---------- Information shown

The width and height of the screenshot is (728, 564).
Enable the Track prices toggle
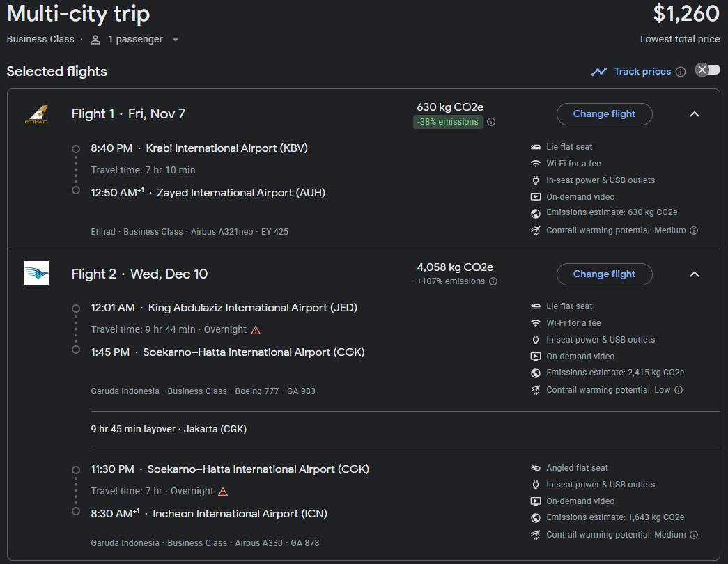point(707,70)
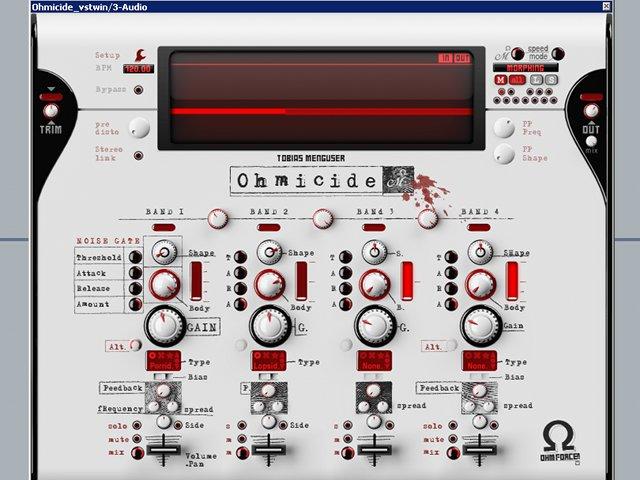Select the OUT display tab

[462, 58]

--------------------
---------- Information shown

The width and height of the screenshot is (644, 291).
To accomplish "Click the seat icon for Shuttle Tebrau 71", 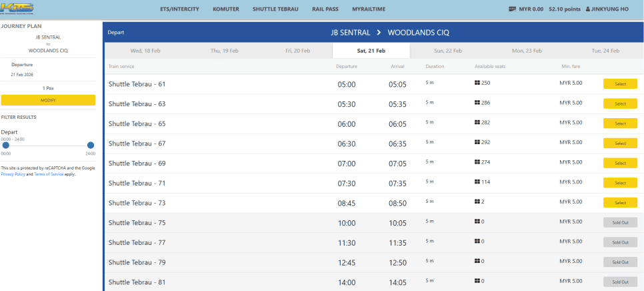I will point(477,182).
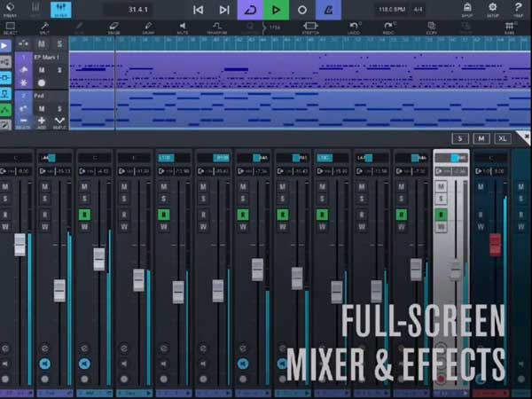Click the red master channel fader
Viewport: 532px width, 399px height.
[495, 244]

--------------------

> Problem to work on: Go through the entries and copy each line holding the string "screenshot".

> Written answer:
The width and height of the screenshot is (728, 564).
The width and height of the screenshot is (644, 291).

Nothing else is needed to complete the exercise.